Everything you need to know to convert your Pvt. Ltd. to an LLP

Everything you need to know to convert your Pvt. Ltd. to an LLP
8 min read

 All you need to know if you wish to convert your Pvt. Ltd. Co. to LLP 

Introduction

Many private limited companies have closed their doors in recent years due to increased compliance requirements, regulatory burdens, and members' unlimited liability. However, with the passage of the Limited Liability Partnership Act of 2008, such closing corporations now have an easy and accessible option to convert themselves into an LLP. This blog includes information on how to convert your Private Limited company to an LLP, as well as other related information.

Pvt. Ltd. Company 

A Private Limited firm is a privately held firm for small businesses. The responsibility of members of a Private restricted Company is restricted to the number of shares they own. Private Limited Company shares cannot be exchanged publicly.

## Task list
1) Print, word for word, the part of the guide on converting a private limited company to an LLP starting at "Many private limited" and ending at "other related information.".
2) Translate this sentence from the guide on converting a private limited company to an LLP into Spanish: "Private Limited Company shares cannot be exchanged publicly."

## Data section
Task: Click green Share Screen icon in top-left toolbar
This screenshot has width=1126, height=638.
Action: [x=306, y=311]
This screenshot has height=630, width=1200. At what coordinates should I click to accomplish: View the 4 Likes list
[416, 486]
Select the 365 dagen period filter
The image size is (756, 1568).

--

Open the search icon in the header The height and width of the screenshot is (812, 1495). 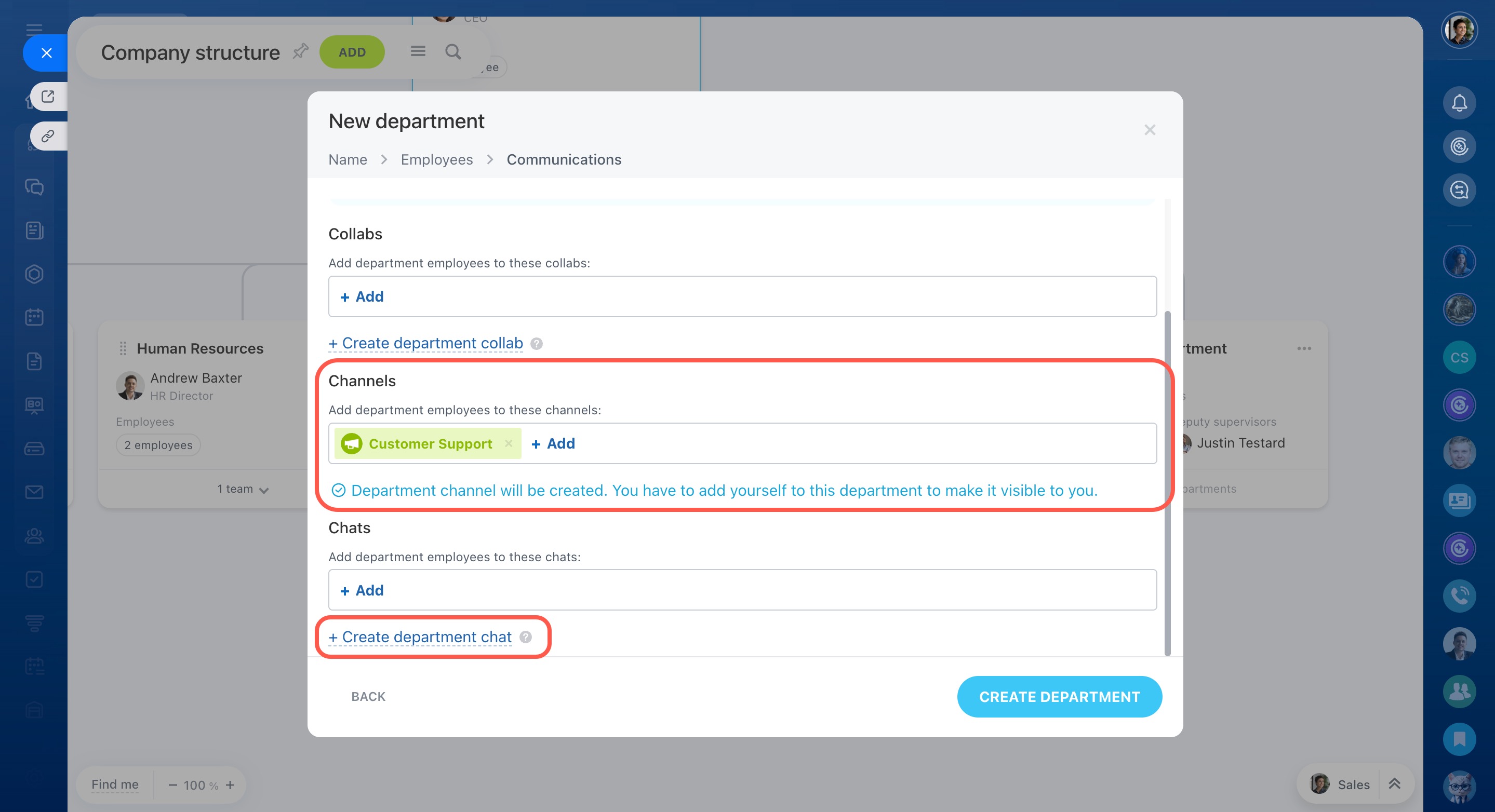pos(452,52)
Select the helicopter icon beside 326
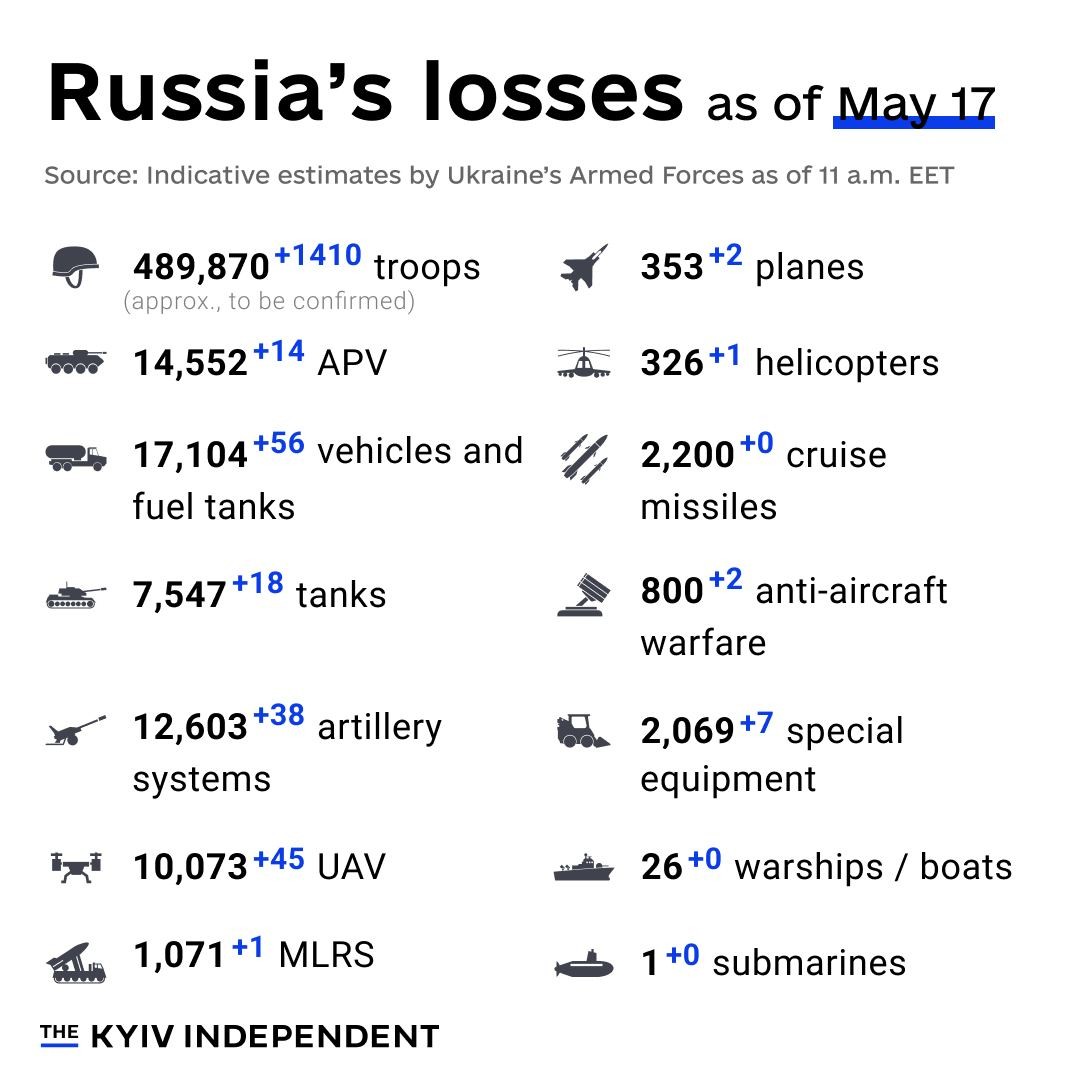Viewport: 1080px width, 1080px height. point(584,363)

## Responses for each task
1)
Many private limited companies have closed their doors in recent years due to increased compliance requirements, regulatory burdens, and members' unlimited liability. However, with the passage of the Limited Liability Partnership Act of 2008, such closing corporations now have an easy and accessible option to convert themselves into an LLP. This blog includes information on how to convert your Private Limited company to an LLP, as well as other related information.

2) Las acciones de una sociedad privada de responsabilidad limitada no pueden intercambiarse públicamente.